В этом плане стоит упомянуть недавнюю историю, случившуюся с «Вудстоком 50» — первоначально заявленным на несколько августовских дней этого года фестивалем-юбилеем оригинала. Подобные ремейки — «Вудсток 94», «Вудсток 99» и прочие — случались и раньше, причем почти каждый раз оказывались омрачены различными неприятностями, но «Вудсток 50» обставил их всех. Из-за многочисленных проблем — в том числе с местом проведения и продажей билетов — его сначала ужали до одного-единственного вечернего концерта, а потом и вовсе отменили. В проблемах многие поспешили обвинить Майкла Лэнга, который в процессе смерти «Вудстока 50» мелькал в соответствующих новостях и давал заявления прессе, но на самом деле он не занимался организацией фестиваля, а лишь выдал лицензию на его название компании-устроителю и оказывал публичную пиар-поддержку.

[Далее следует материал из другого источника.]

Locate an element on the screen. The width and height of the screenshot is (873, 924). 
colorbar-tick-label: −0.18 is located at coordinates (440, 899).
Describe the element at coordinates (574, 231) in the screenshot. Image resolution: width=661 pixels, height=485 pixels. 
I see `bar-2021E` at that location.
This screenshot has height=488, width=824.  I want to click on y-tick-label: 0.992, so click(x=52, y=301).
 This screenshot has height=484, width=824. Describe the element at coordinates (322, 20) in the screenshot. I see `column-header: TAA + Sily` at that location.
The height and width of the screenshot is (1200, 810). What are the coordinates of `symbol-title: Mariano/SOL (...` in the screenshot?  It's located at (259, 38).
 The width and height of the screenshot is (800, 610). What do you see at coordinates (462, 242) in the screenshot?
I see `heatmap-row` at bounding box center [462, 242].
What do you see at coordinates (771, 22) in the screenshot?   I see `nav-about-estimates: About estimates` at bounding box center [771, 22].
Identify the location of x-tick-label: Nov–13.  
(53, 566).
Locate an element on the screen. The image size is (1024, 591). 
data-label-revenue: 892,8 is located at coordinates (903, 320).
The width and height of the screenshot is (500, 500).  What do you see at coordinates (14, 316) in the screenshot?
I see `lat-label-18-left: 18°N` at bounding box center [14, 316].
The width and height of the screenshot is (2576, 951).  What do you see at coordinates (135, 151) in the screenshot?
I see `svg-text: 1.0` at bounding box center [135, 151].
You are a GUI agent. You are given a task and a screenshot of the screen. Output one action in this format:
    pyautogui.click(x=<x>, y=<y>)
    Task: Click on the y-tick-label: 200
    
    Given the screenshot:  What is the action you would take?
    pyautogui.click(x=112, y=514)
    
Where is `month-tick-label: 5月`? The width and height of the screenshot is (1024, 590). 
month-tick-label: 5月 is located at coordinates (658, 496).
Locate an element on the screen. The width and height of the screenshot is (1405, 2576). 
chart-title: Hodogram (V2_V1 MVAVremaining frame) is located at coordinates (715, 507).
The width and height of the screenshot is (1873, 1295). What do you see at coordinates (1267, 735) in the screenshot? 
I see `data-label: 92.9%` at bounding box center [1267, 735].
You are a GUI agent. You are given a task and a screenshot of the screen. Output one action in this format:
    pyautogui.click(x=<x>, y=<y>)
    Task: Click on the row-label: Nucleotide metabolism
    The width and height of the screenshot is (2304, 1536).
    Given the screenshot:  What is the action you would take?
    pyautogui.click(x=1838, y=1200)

Впрочем, симптоматично не участие в этой авантюре Лэнга, который за пятьдесят лет так и не научился не попадать впросак. Гораздо показательнее, что «Вудсток 50» планировался и подавался скорее как просто большой музыкальный фестиваль, мало имевший общего с самим «Вудстоком». Хотя в заявленном лайнапе нашлось место нескольким ветеранам оригинального слета, самыми большими буквами на афишах значились люди вроде Джей-Зи, Imagine Dragons или Майли Сайрус — то есть музыканты, бесконечно далекие от общепринятой в обсуждении «Вудстока» риторики. Устроители пытались в кои-то веки продать не ностальгию насчет единства, любви и свободы, а конкретно сам факт наличия мейнстримовых звезд в составе. И хотя, кажется, проблемы «Вудстока 50» не имеют совсем ничего общего с тем, как его подавали публике, есть жутковатая ирония в том, что, сделав попытку отречься от прошлого, организаторы этого фестиваля в конце концов остались у разбитого корыта.